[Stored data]
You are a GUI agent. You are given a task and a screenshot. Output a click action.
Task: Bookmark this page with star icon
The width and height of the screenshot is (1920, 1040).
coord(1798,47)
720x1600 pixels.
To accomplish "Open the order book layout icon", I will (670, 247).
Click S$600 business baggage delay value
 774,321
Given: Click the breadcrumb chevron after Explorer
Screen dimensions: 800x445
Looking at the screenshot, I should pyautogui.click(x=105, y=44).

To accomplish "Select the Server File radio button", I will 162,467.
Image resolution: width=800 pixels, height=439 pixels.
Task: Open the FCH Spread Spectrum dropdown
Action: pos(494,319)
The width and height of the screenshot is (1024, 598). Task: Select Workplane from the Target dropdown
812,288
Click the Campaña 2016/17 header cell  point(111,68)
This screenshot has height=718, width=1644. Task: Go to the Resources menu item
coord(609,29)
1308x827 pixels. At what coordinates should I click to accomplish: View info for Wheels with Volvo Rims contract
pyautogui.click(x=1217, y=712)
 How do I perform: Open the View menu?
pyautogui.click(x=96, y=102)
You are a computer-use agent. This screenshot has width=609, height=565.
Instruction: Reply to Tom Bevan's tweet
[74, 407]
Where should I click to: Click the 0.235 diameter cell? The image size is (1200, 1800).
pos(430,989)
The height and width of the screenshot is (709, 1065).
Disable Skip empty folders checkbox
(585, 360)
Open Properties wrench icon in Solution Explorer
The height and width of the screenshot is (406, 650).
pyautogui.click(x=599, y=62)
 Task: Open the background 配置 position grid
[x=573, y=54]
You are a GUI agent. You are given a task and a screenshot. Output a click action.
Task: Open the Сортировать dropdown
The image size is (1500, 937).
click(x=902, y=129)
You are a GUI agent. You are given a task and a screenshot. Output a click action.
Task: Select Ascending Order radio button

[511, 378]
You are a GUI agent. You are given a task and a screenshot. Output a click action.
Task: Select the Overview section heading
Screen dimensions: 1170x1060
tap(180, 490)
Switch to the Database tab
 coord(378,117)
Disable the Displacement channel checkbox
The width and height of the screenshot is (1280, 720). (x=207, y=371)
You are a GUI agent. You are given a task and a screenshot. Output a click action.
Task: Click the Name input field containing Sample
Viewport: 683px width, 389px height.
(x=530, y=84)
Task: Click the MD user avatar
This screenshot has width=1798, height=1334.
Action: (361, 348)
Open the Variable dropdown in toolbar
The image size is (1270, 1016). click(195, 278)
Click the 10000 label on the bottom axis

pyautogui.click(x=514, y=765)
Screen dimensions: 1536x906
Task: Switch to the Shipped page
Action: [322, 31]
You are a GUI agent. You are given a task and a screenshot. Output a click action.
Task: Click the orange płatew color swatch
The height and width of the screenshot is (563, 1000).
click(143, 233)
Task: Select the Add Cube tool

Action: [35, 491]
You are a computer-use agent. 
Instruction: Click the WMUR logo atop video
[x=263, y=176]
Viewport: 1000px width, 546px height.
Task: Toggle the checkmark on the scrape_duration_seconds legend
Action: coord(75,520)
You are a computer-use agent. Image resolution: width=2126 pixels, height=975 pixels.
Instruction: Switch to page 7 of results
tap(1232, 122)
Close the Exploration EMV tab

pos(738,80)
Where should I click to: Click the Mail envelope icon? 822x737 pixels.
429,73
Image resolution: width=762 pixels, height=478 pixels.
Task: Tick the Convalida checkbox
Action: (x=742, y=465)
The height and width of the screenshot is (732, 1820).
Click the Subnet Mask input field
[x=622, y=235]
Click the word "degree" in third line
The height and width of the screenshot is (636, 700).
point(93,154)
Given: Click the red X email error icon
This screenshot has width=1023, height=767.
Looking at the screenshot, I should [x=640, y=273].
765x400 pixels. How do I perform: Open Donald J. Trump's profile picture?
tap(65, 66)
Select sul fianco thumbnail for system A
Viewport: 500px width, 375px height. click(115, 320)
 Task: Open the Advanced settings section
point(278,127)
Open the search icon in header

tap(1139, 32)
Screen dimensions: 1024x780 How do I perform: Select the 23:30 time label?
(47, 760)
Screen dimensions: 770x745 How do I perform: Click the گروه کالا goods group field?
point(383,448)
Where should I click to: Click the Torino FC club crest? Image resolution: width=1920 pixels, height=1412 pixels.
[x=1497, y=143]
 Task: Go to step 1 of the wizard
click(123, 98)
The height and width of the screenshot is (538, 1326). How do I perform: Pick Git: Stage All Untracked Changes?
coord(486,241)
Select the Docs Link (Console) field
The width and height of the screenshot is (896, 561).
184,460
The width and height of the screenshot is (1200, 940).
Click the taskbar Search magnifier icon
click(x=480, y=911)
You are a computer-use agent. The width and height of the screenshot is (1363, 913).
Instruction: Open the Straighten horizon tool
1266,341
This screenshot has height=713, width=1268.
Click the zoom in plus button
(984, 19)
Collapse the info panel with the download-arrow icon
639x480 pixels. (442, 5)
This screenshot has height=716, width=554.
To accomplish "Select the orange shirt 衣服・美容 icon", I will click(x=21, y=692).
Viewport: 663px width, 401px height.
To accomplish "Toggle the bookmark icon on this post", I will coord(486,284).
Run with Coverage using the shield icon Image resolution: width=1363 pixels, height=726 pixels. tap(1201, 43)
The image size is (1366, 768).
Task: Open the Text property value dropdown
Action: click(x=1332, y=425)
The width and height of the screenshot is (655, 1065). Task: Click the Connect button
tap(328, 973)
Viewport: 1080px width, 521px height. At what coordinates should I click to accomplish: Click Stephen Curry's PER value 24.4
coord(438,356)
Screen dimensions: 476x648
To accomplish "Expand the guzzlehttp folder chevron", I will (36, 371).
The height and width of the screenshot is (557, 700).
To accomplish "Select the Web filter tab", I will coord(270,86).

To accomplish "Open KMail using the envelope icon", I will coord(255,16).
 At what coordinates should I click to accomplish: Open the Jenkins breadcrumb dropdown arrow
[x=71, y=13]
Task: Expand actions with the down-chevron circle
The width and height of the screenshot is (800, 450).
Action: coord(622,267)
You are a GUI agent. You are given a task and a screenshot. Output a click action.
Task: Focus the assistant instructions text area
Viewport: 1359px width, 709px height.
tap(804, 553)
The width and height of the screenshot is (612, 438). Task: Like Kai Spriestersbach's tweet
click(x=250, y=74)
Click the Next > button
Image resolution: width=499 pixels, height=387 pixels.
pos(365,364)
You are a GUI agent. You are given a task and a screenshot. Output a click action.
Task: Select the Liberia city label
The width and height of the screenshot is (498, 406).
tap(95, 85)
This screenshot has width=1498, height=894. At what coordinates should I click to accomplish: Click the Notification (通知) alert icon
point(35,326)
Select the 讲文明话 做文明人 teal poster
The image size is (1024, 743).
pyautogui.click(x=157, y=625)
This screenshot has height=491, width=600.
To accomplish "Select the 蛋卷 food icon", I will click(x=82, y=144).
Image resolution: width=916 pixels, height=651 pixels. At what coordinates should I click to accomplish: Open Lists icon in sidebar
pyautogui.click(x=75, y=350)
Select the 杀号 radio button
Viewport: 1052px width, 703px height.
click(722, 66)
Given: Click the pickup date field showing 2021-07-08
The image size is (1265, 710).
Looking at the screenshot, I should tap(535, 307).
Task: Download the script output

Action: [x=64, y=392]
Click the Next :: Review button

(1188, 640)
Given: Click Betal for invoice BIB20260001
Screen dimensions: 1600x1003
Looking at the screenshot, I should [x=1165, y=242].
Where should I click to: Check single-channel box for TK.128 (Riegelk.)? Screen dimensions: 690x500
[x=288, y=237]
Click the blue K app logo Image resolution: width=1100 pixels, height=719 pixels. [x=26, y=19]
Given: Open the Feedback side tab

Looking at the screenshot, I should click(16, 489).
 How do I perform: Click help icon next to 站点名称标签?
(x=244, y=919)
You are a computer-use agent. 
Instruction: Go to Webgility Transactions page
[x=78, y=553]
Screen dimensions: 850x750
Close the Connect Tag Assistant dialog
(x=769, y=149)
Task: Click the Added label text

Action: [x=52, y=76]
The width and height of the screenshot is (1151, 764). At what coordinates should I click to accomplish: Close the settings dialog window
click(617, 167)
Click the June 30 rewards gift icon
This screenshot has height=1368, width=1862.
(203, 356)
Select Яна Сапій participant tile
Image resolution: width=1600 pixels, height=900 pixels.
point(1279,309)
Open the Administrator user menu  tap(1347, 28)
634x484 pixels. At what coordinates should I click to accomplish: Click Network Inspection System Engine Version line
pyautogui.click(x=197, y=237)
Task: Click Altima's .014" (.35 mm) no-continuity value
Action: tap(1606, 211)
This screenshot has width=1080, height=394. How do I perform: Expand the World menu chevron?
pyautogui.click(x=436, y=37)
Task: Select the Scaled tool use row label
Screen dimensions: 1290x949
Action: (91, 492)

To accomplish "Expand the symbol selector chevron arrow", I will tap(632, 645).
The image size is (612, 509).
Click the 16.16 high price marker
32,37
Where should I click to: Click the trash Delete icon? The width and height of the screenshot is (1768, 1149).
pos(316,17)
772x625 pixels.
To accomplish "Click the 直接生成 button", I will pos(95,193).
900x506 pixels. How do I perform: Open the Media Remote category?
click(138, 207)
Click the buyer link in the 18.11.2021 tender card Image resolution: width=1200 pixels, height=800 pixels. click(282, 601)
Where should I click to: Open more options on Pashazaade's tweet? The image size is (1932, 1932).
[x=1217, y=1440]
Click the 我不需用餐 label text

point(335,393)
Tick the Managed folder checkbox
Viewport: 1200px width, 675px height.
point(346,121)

• Task objective
From the entries above, collect every line with the string "user" in it.

• Exercise response
Task: Click the MD user avatar
Open the Administrator user menu  tap(1347, 28)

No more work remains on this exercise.